DIRECTIVE 1
Summarize the forum question about LabelEncoder below in two sentences.

TEXT PROVIDED
'Why should LabelEncoder from sklearn be used only for the target variable?

I was trying to create a pipeline with a LabelEncoder to transform categorical values.

cat_variable = Pipeline(steps = [
    ('imputer',SimpleImputer(strategy = 'most_frequent')),
    ('lencoder',LabelEncoder())
])
                        
num_variable = SimpleImputer(strategy = 'mean')

preprocess = ColumnTransformer (transformers = [
    ('categorical',cat_variable,cat_columns),
    ('numerical',num_variable,num_columns)
])

odel = RandomForestRegressor(n_estimators = 100, random_state = 0)

final_pipe = Pipeline(steps = [
    ('preprocessor',preprocess),
    ('model',model)
])

scores = -1 * cross_val_score(final_pipe,X_train,y,cv = 5,scoring = 'neg_mean_absolute_error')

But this is throwing a TypeError:


TypeError: fit_transform() takes 2 positional arguments but 3 were given

On further reference, I found out that transformers like LabelEncoders are not supposed to be used with features and should only be used on the prediction target.

From Documentation:

class sklearn.preprocessing.LabelEncoder

Encode target labels with value between 0 and n_classes-1.

This transformer should be used to encode target values, i.e. y, and not the input X.

My question is, why can we not use LabelEncoder on feature variables and are there any other transformers that have a condition like this?

EXTRACTED ENTRIES

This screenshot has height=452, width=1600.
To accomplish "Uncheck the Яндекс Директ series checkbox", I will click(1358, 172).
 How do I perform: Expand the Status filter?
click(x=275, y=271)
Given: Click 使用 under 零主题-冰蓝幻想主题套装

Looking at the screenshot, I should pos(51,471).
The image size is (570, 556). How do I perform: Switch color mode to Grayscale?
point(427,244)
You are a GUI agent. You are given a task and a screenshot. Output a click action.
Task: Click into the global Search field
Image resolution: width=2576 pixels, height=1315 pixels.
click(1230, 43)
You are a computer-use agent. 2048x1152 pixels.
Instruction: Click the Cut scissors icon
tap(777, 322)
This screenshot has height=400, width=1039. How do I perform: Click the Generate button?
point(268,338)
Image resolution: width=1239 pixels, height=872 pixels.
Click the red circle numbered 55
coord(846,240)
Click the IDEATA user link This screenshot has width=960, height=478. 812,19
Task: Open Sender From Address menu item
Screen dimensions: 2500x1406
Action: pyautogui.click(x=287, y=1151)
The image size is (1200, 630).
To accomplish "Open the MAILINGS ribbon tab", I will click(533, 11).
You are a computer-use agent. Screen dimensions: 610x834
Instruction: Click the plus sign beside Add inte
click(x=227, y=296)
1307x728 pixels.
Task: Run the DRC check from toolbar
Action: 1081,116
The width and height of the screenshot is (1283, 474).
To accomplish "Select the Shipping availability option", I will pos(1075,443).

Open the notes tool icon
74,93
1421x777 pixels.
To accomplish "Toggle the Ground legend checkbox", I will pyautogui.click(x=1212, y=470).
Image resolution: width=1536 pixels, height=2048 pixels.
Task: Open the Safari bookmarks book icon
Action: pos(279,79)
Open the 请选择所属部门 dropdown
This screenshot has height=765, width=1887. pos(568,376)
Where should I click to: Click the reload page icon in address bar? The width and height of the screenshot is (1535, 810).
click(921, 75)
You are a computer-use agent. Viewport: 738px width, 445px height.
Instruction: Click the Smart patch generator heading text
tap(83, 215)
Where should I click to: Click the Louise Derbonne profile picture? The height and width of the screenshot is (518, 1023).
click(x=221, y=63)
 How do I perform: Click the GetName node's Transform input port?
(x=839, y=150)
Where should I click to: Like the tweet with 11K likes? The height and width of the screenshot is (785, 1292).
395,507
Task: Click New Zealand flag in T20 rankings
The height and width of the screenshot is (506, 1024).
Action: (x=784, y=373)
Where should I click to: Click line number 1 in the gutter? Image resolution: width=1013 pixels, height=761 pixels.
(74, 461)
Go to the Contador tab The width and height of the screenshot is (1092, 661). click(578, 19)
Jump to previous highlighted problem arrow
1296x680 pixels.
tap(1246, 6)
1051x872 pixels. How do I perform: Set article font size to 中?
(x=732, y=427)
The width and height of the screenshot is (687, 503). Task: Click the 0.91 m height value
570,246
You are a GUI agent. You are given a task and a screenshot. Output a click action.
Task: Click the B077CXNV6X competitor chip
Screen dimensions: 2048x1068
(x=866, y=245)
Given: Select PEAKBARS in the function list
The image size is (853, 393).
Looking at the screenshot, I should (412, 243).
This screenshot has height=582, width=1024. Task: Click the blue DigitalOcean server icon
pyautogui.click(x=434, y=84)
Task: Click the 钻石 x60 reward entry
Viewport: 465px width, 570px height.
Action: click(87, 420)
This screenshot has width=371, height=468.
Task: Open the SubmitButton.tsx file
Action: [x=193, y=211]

DIRECTIVE 2
Count the lines of the records above that contain the string "computer". Case counts, and the reply should be the number alone.

FINAL ANSWER 1
A pipeline that applied LabelEncoder to categorical values raised a TypeError stating that fit_transform() takes 2 positional arguments but 3 were given. The documentation says LabelEncoder should encode target values, y, and not the input X, so the writer asks why it cannot be used on feature variables and whether any other transformers carry a similar condition.

FINAL ANSWER 2
3